ABSTRACT

There is no denying the order brought to bear at the end of most Renaissance comedies. Criticism has often emphasized the happy ending of comedy and the movement from order through disorder to order (see Frye, "Argument"; Jagendorf). This assumption is sound, but it needs qualification. One of the recent qualifications has been, in the English-speaking world at least, to see the ends of comedy, both the endings and the purpose of the plays, as a kind of ideological containment. While these arguments, which find their inspiration in Derrida's breaking down of binary opposites and in Foucault's analysis of power, are suggestive and have provided new perspectives with which to view literary texts in general, and Renaissance comedy in particular, the interests of my essay lie elsewhere (see Belsey). I would like to argue that in Italian, Spanish, English, and French comedies of the early modem period, the very structure of the plays, the way they end, involves disjunction, stress, and rupture. The ends of comedy represent a return to order, but a restoration with loose ends. They are often asymmetrical and leave doubt in and with the audience. Here the exception, while not proving the rule, complicates it, and the comedies are not simply apologies for utopian hope or the existing social and political order. What I am proposing - to see the tragic in the comic, disorder in order, as an unsettling of the end of comedy - is not novel.
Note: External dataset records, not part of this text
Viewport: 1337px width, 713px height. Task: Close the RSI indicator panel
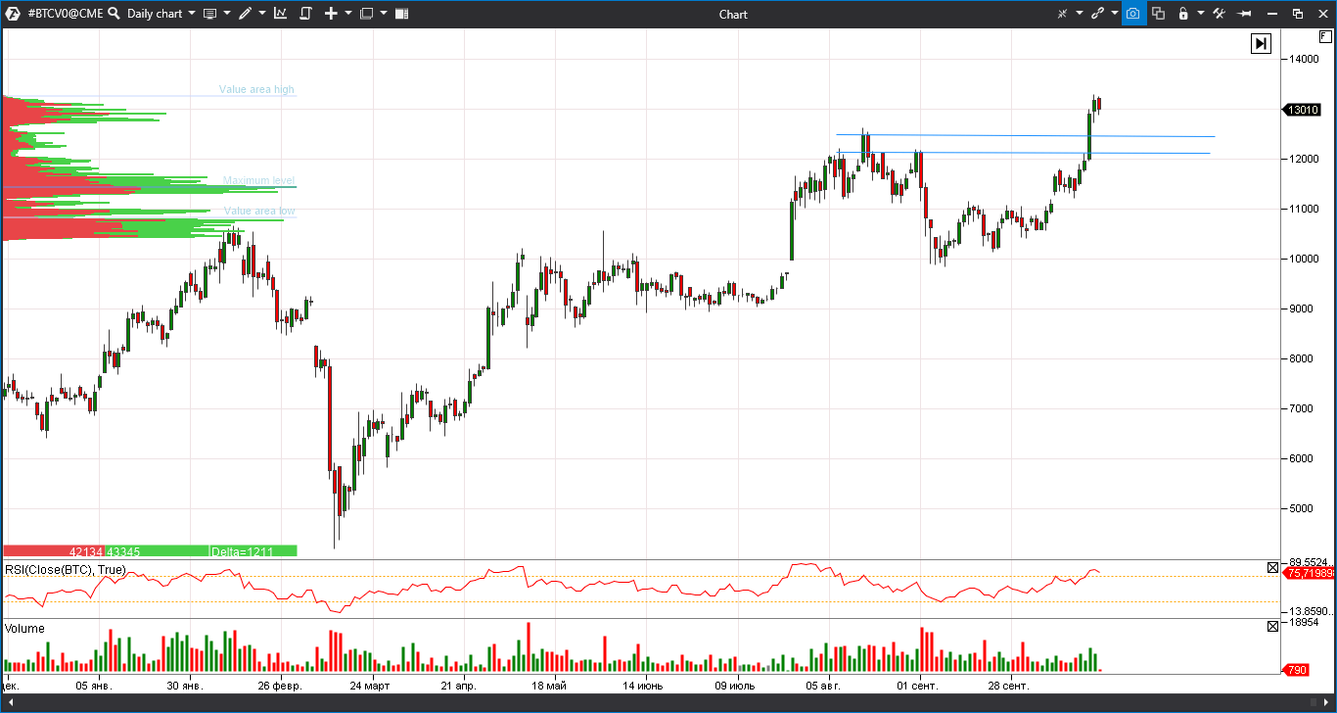tap(1272, 567)
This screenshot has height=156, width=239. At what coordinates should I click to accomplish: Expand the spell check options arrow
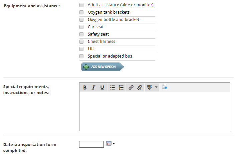pos(156,87)
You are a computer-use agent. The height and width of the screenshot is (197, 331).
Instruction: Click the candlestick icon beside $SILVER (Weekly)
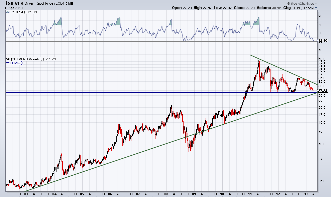(7, 59)

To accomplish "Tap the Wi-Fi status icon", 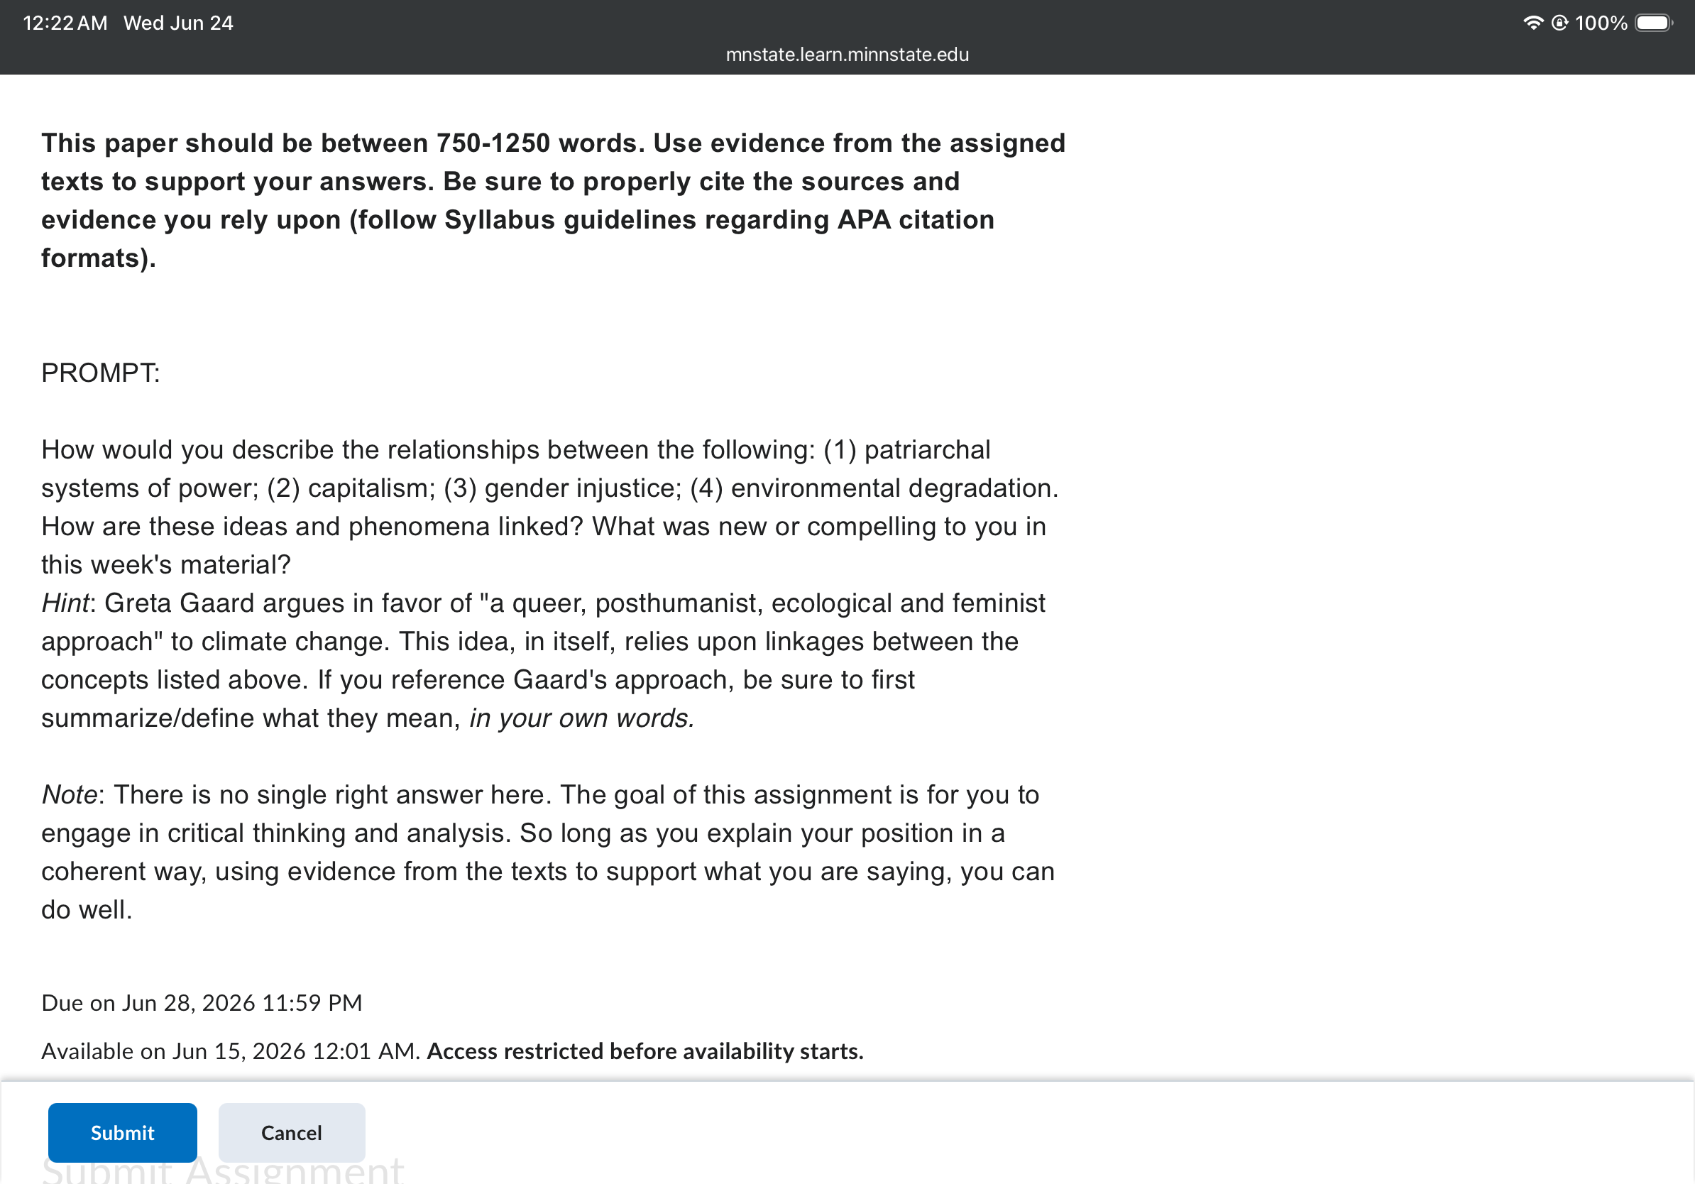I will [1533, 23].
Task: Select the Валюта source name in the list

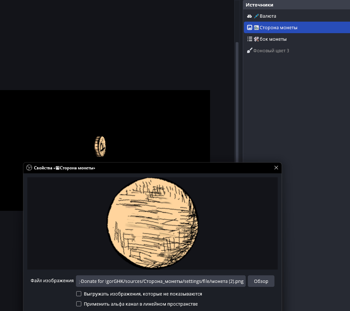Action: coord(268,16)
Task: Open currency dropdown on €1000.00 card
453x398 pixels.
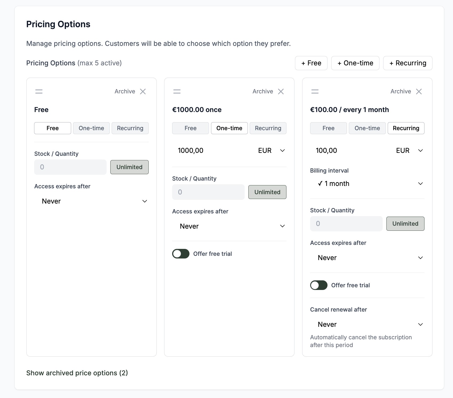Action: pos(271,151)
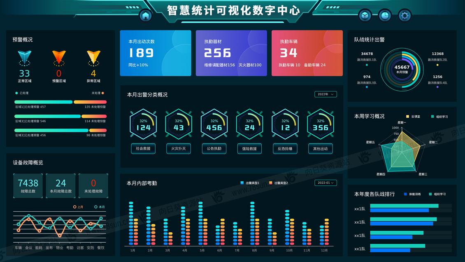Select the 社会救援 category button
The image size is (465, 262).
point(143,149)
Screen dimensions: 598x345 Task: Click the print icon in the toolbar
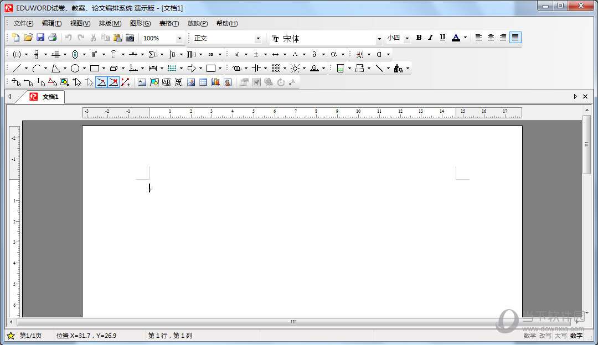coord(53,38)
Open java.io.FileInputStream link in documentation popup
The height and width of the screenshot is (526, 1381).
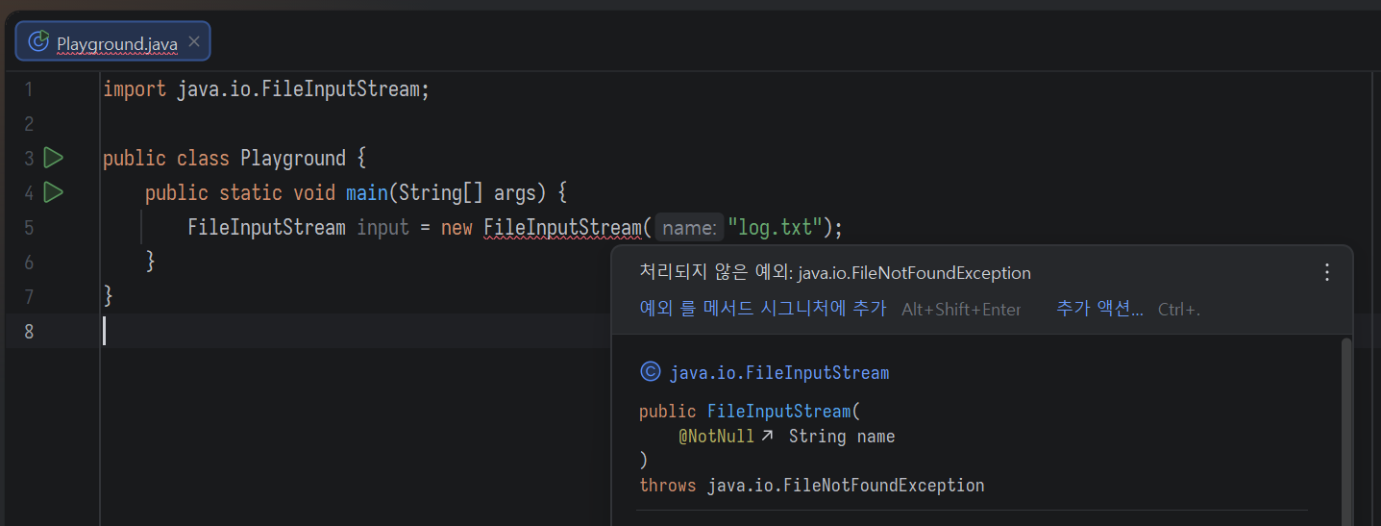coord(779,372)
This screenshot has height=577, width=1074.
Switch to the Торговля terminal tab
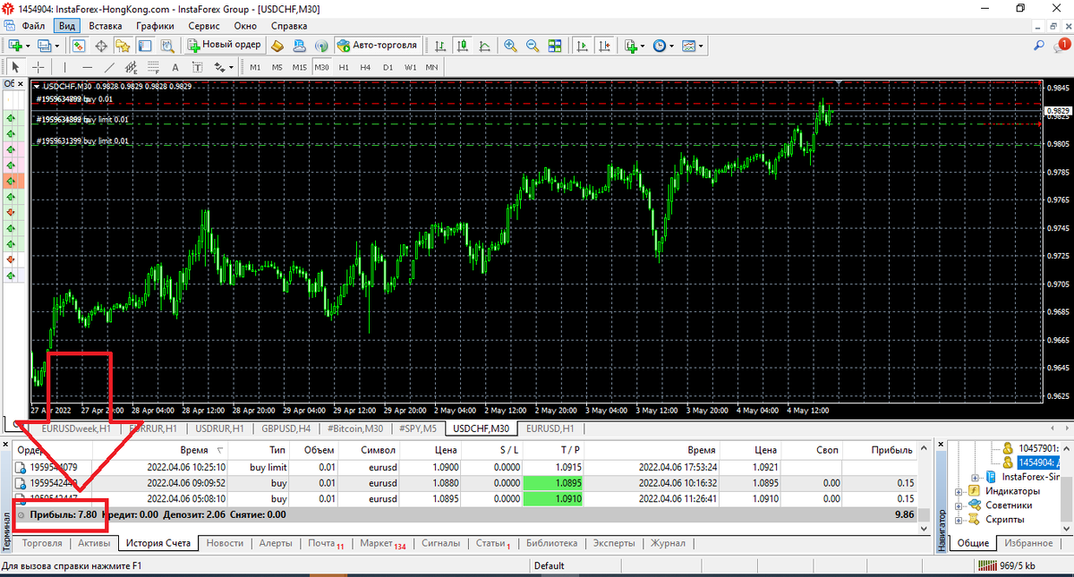[x=42, y=543]
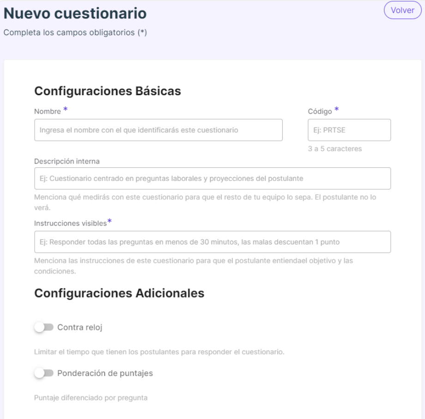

The difference is one of emphasis, serving as a reminder that the complex ways of representing and seeing the endings of

comedy from sixteenth-century Italy to seventeenth-century France can be forgotten in a fascination with order and pattern. I

The pleasure principle of comedy may predominate in the happy marriage that ends New Comedy and becomes popular in the romantic comedy of Shakespeare and his contemporaries, but, the agonistic principle, to use Harry Levin's phrase, pushes the ends of comedy towards Freud's reality principle (Playboys and Killjoys 131). The stresses, ruptures, and the mixing of generic imperatives occur in many Renaissance comedies, including the ones most discussed here. Rather than discuss the whole range of comedy, I shall concentrate primarily on two kinds or aspects, first the "romantic pastoral" - Guarini's II Pastor Fido (1590), Shakespeare's As You Like It (1599) and Twelfth Night (ca. 1600-01), particularly Calderon's No hay bur/as con el amor (ca. 1634-35) - second, and more briefly, "satirical comedy" - Ben Jonson's Volpone (1607) and Moliere's Tartuffe (1664).2 These comedies represent the poles of romantic comedy and romance (tragicomedy) and that of satire. Even in the most romantic of these comedies there is an admission of agon and reality.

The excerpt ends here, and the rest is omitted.